Exercise:
Copy the listing below from the line with "[menuitem] (204, 14)" up to and including the line with "Басты бет (45, 130)", keeping every line as it appears. Omit the pictures from your answer.

Click-target data:
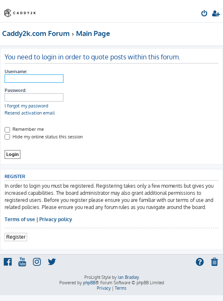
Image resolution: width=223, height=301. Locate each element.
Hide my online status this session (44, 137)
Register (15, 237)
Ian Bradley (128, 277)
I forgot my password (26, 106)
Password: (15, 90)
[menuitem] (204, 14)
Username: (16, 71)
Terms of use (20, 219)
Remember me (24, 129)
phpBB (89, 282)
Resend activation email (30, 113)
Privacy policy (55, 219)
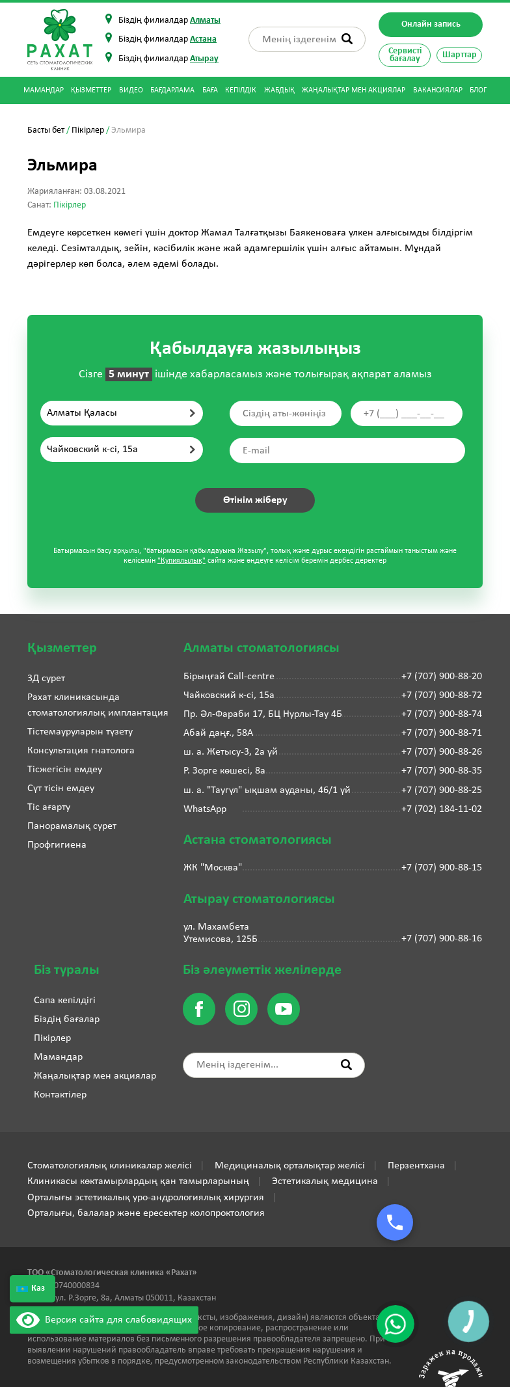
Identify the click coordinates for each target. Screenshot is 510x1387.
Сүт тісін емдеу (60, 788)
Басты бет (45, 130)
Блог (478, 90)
---
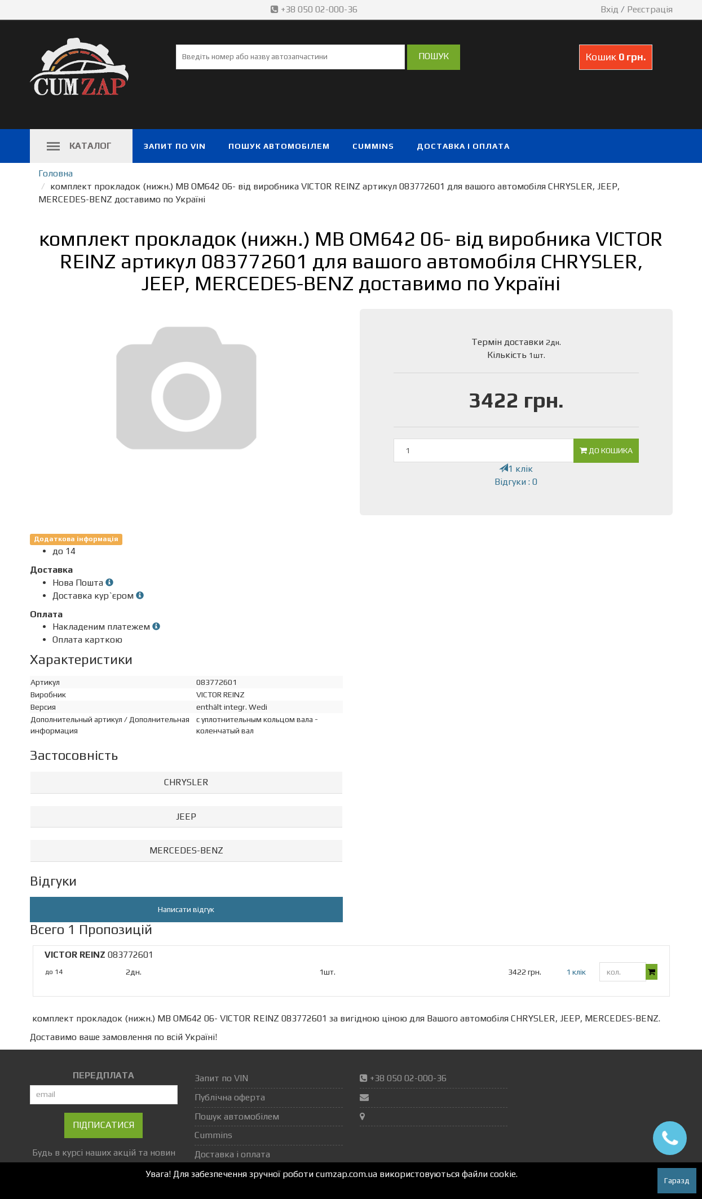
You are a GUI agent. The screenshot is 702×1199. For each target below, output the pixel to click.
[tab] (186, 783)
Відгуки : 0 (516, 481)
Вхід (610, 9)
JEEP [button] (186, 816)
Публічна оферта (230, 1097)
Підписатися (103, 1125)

Task solution:
[menuitem] (204, 14)
Username: (16, 71)
Terms of use (20, 219)
Remember me (24, 129)
phpBB (89, 282)
Resend activation email (30, 113)
Privacy policy (55, 219)
Identify the click coordinates for each target. Screenshot is 510x1387.
Сүт тісін емдеу (60, 788)
Басты бет (45, 130)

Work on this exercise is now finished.